All of lore.kernel.org
 help / color / mirror / Atom feed
From: akpm@linux-foundation.org
To: linux-mm@kvack.org, akpm@linux-foundation.org,
	hannes@cmpxchg.org, mhocko@suse.com, vdavydov.dev@gmail.com
Subject: [patch 07/15] mm: memcontrol: fix excessive complexity in memory.stat reporting
Date: Thu, 30 Nov 2017 14:15:31 -0800	[thread overview]
Message-ID: <5a208303.hxMsAOT0gjSsd0Gf%akpm@linux-foundation.org> (raw)
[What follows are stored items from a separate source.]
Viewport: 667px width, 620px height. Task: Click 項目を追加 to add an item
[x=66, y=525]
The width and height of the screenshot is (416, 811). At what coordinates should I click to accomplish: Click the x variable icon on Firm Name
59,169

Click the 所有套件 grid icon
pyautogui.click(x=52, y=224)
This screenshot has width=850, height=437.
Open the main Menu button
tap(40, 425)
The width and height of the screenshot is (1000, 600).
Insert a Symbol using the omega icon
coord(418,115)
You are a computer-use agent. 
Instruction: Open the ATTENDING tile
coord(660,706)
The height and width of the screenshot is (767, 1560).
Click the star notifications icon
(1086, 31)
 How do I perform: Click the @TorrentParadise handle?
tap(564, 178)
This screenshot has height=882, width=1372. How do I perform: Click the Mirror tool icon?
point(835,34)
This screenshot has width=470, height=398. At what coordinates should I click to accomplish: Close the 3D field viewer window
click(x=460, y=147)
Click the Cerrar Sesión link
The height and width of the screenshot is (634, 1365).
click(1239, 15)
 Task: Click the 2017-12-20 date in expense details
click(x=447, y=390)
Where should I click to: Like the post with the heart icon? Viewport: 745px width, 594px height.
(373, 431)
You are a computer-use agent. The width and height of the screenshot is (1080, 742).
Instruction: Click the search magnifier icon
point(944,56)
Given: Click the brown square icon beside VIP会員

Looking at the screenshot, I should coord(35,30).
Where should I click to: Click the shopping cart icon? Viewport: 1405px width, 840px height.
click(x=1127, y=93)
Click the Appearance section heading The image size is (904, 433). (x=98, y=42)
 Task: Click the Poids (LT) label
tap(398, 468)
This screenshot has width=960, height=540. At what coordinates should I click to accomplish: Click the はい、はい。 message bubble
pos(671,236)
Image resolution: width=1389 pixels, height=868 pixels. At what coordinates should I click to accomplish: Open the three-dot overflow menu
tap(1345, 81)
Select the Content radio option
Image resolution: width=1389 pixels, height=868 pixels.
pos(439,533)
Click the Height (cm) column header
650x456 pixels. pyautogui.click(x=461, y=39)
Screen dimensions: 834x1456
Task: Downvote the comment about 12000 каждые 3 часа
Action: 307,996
From: Johannes Weiner <hannes@cmpxchg.org>
Subject: mm: memcontrol: fix excessive complexity in memory.stat reporting

We've seen memory.stat reads in top-level cgroups take up to fourteen
seconds during a userspace bug that created tens of thousands of ghost
cgroups pinned by lingering page cache.

Even with a more reasonable number of cgroups, aggregating memory.stat is
unnecessarily heavy.  The complexity is this:

	nr_cgroups * nr_stat_items * nr_possible_cpus

where the stat items are ~70 at this point.  With 128 cgroups and 128 CPUs
- decent, not enormous setups - reading the top-level memory.stat has to
aggregate over a million per-cpu counters.  This doesn't scale.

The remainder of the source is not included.